Tuesday, June 24, 2008

On family stories

General Bourgoyne at Saratoga



JAN: One of the reasons I wanted to go to Burgundy in France, is because allegedly my last name was changed to Brogan from Bourgoyne, which would mean a long, long, time ago, my family emigrated from Burgandy France to Ireland. I say allegedly because I have a firm policy of never believing any family story. Maybe it was the way my father rolled his eyes everytime my aunt (his sister) told me one.

SUPPOSEDLY, my great grandfather changed his name to Brogan so it would sound more Irish. But he was taking a job in Liverpool at the time, so don't you think he'd want to sound LESS Irish? To blend, all he had to do was go with the existing name - the one that sounds like you could be related to the famous British Revolutionary War general. (Another eye roll from my father about this possibility)

But recently, a very distant relative who was doing Brogan family research, contacted me through my website, and apparently his great grandmother Brogan, a sister of my great-grandfather, told him the same Bourgoyne thing, so...I'm thinking maybe I shouldn't doubt everything on reflex. Especially since I didn't really believe that my husband's last name was changed from Saint Onge or that he was part Indian, only to find the whole thing confirmed on the web by a professor who was doing a study on the Metis Culture (the interrmarriage of French and Fox Indians in Wisconsin).

Not only did I find exactly which relative changed the name (his great grandfather) I was actually able to get the likely percentage of his Fox Indian blood! (And all that time I was eyerolling when his father collected Indian art.)


We all have family stories that bring us pride or make us roll our eyes. I want to hear the ones that are most controversial, or hardest to believe. Anybody?

HALLIE: My family's 'myth' has to do with my mother's mother who once lived near Minsk (or Pinsk) in the early 1900s. The story goes that came over to this country on the ticket and passport of another woman who had died.

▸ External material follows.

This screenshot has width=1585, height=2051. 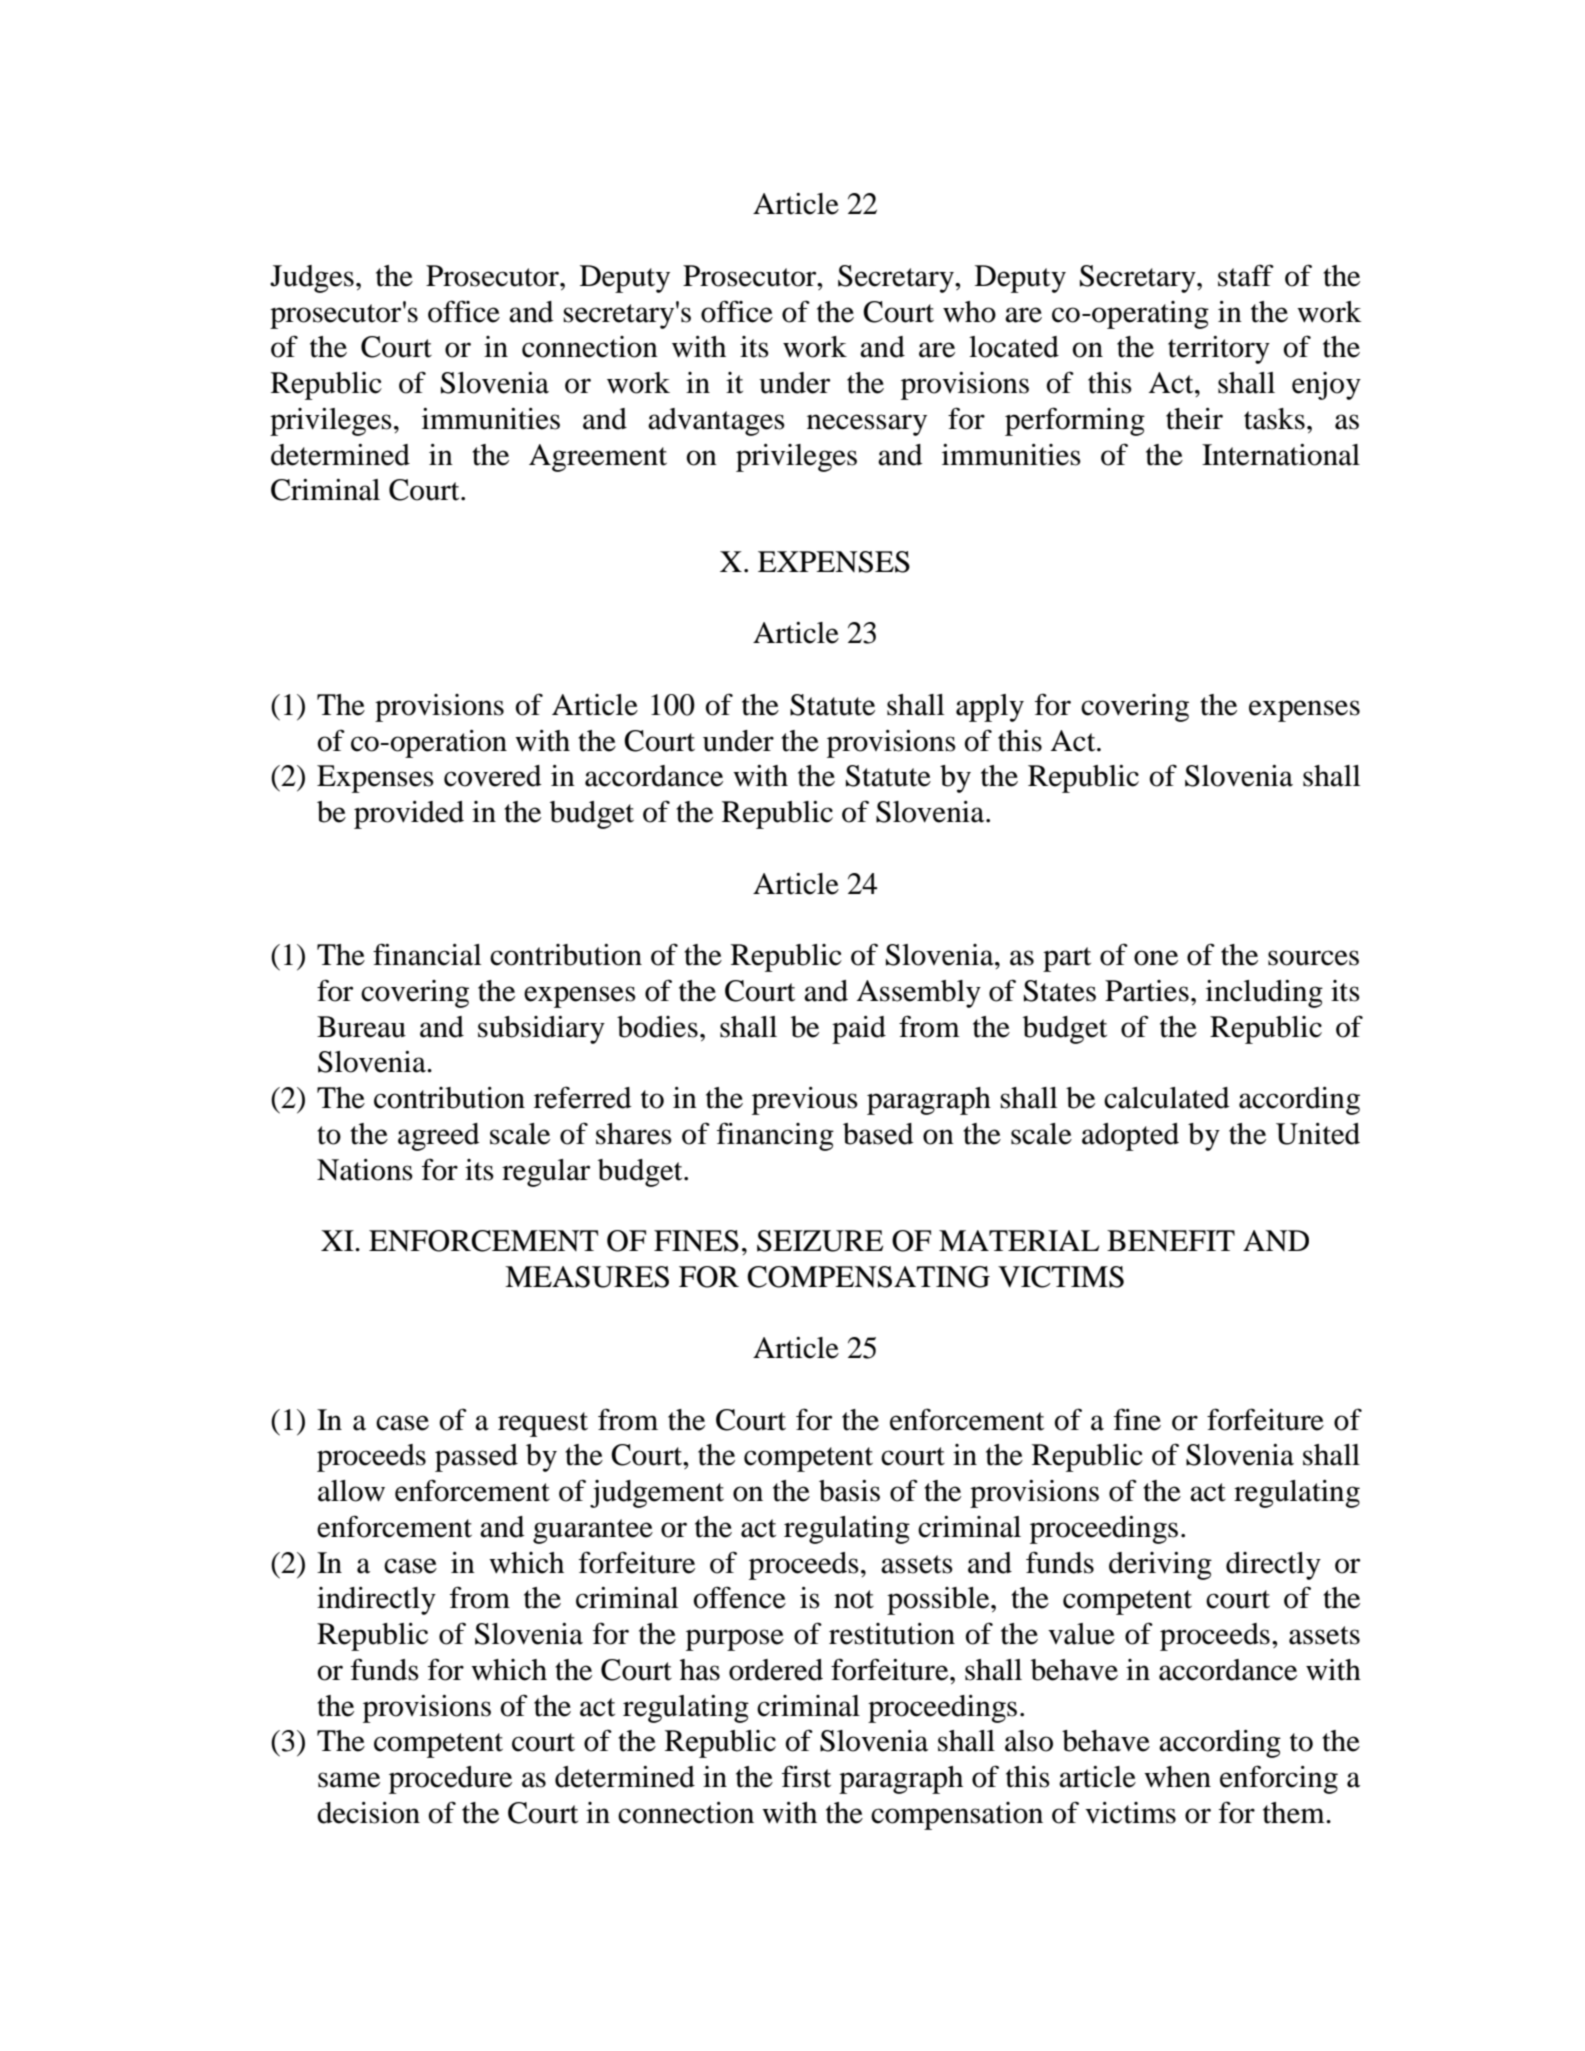 I want to click on International, so click(x=1281, y=455).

She claimed that the name we all knew her by (Kate) was that woman's name, not hers. Even after thirty years in this country, she was sure that one day the police would come looking for her and send her back to Russia. The other myth is that is that my grandfather knocked her up before he emigrated from Russia to the US, and that her cousin brought her to the US and made him marry her. What is indisputably true is that theirs was an exceedingly unhappy marriage, and that my grandmother made the best, thinnest, crispest cinnamon cookies on the planet--I've never been able to duplicate them. Recipe, anyone?


ROBERTA: We're supposed to have been related to Kit Carson on my mother's side. Looking at the Wikipedia entry for Kit, I'm not sure that's a claim to fame. On my dad's side, the biggest name is John Brerton who was a graduate of West Point and served in the xxx war. Then he shot himself...hmmmm....

Kit Carson
My favorite family story is my husband's translation from German of Isleib: Large lunch followed by a restful nap (and then some of those cinnamon cookies.)

HANK: My Grampa Dave insisted that we were from Russia, that his parents were from a town called Tzablodovska (or something along those lines). And so his family took the name Sablosky. Gramma Minnie insisted the family was from Poland, and the original name was Szablowdowska (or something along those lines.) Aunt Portia (who was blonde, I could never at age 6 figure out how, and whose husband was cool and had an MG) insisted the family was Austrian, and that the real name was Sable. Everyone argued about it. Gramma made fantastic coffee-chocolate flavored coffee cake, with cinnamon. When we all aasked how to make it, she said coffee, chocolate, flour, butter and cinnamon. No one could EVER duplicate hers either. Maybe it was a Russian/Polish/Austrian thing.